Bu bilgileri sıralamak gerekirse:

  • İştah açıcıdır
  • Ateş düşürür.
  • Mide ağrısını giderir.
  • Vücut direncini arttırır.
  • Kas gevşeticidir.
  • Baş ağrısını giderir. (Şakak bölgesine bir iki damla sarı kantaron yağı sürüp masaj yapılır.)
  • Balgam ve idrar söktürür.
  • Antiseptik görevi yapar ve yaraların hızlı geçmesine yardımcı olur.
  • Yara ve yanıkların kalıcı izlerini azaltır.
  • Bağırsak solucanını dökmede yardımcı olur.
  • Sivilce tedavisinde kullanılır. (Ilık sarı kantaron çayı pamuk yardımıyla sivilceli bölgeye sürülerek temizlenir.)
  • Bel ve boyun ağrılarına iyi gelir. (Sarı kantaron yağından birkaç damla sürülerek masaj yapılır ve bölge sıcak tutulur.)
  • Panik atak,hafif ve orta dereceli depresyon tedavilerinde etkilidir.

Sarı kantaron otunun kullanım şekli yağı ve çayı olmak üzere genellikle iki şekildedir.

Şekil 2- Sarı Kantaron Yağı

Sarı kantaron yağının yapılışı: Oldukça kolay olan bir yapılışı vardır.Aktardan aldığımız çiçekli taze sarı kantaron’u iyice yıkayıp bir kavanoza koyuyoruz ve üzerine saf zeytinyağı döküyoruz.Bu kavanozu ağzı acık şekilde evin en çok güneş alacak yerine koyarak beş gün bekletiyoruz.Beş gün sonra kavanozun ağzını kapatarak 45 gün güneşte bekletiyoruz.45 gün sonra süzerek elde ettiğimiz yağı koyu bir cam şişeye koyarak muhafaza ediyoruz.

Sarı kantaron çayının yapılışı: Bir tutam sarı kantaron’u yıkayıp demliğe koyuyoruz, üzerine göz kararı kaynar su ekleyerek on dakika demlenmesini bekliyoruz.Sonrasında içmeye hazır hale geliyor ama arzu edilirse içine tatlandırmak amacıyla  bal da ekleyebiliyoruz.

Bu kadar bilginin ışığında söylemek gerekirse yaratıcı bize doğa vasıtası ile şifa sunmakta.
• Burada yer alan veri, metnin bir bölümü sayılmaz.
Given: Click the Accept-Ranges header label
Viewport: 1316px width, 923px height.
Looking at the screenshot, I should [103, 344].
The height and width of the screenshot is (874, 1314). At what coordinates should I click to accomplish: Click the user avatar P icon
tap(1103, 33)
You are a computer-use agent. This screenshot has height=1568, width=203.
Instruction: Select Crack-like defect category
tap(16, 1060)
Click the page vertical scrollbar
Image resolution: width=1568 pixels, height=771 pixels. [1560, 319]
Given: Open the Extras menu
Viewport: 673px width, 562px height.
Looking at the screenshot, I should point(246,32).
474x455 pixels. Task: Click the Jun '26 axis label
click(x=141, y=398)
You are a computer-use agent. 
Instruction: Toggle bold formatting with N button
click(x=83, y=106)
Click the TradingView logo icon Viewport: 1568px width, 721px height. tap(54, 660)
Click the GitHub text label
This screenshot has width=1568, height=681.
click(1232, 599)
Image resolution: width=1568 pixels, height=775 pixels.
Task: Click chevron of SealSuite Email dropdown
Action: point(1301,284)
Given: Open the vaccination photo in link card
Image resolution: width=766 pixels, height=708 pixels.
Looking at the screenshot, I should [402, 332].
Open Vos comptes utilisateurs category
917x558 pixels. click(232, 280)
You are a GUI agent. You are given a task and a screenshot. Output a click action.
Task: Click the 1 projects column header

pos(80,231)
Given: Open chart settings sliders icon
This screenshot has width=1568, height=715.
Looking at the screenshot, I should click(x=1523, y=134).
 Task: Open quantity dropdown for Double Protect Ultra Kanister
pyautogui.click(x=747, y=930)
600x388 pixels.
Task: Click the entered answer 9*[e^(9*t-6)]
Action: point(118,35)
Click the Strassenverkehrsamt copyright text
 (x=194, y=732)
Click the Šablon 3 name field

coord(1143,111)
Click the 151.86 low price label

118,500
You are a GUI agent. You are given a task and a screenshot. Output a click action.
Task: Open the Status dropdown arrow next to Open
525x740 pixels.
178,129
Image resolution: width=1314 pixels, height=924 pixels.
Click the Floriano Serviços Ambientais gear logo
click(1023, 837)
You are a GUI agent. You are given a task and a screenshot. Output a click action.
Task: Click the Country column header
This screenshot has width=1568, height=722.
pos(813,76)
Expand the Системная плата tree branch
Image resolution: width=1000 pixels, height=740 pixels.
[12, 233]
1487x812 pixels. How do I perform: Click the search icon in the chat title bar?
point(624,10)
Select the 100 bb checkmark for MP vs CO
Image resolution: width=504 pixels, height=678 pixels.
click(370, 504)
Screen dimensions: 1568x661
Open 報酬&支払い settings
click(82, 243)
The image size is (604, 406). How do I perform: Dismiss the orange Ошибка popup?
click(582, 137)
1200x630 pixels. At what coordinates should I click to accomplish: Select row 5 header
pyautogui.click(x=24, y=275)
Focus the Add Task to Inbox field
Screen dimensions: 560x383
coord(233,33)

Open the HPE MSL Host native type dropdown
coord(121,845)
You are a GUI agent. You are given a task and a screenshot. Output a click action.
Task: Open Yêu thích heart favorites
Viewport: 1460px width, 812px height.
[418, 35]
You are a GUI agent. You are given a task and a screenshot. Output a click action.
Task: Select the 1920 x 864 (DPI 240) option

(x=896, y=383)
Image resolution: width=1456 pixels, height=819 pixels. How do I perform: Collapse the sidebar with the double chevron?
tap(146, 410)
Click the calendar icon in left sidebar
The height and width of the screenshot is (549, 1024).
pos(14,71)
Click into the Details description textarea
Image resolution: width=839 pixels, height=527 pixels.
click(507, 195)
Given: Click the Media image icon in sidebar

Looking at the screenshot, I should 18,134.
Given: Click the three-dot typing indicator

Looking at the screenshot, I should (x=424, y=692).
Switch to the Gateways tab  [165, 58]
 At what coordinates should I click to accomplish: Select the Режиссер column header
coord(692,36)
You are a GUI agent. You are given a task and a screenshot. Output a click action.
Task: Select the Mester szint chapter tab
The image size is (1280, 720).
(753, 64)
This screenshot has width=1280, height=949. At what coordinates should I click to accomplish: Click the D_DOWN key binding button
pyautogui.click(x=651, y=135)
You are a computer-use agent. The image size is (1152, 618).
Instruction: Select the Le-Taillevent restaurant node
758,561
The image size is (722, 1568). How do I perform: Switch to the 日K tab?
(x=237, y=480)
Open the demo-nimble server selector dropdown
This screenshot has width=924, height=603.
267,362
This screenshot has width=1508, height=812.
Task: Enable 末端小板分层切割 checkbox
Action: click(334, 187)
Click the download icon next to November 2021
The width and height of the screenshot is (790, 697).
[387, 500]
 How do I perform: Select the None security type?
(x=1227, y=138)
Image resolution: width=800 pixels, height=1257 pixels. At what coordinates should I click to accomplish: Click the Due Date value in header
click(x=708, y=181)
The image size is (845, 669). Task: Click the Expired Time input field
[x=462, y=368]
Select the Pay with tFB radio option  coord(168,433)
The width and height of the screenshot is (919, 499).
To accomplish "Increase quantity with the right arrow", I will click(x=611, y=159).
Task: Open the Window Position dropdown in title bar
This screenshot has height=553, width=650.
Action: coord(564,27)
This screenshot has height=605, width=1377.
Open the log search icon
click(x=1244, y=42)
Bizim ise yapmamız gereken tek şey doğru araştırmalar yaparak, bize sunulan şifa kaynaklarını bulmak ve onları doğru yöntemlerle kullanmaktır. Şunu da unutmamak gerekir; Doğadaki her şey her zaman faydalı olmayabilir. Kimi için zehir niteliğinde olan bitkiler kimisi için ana şifa kaynağı olabilir.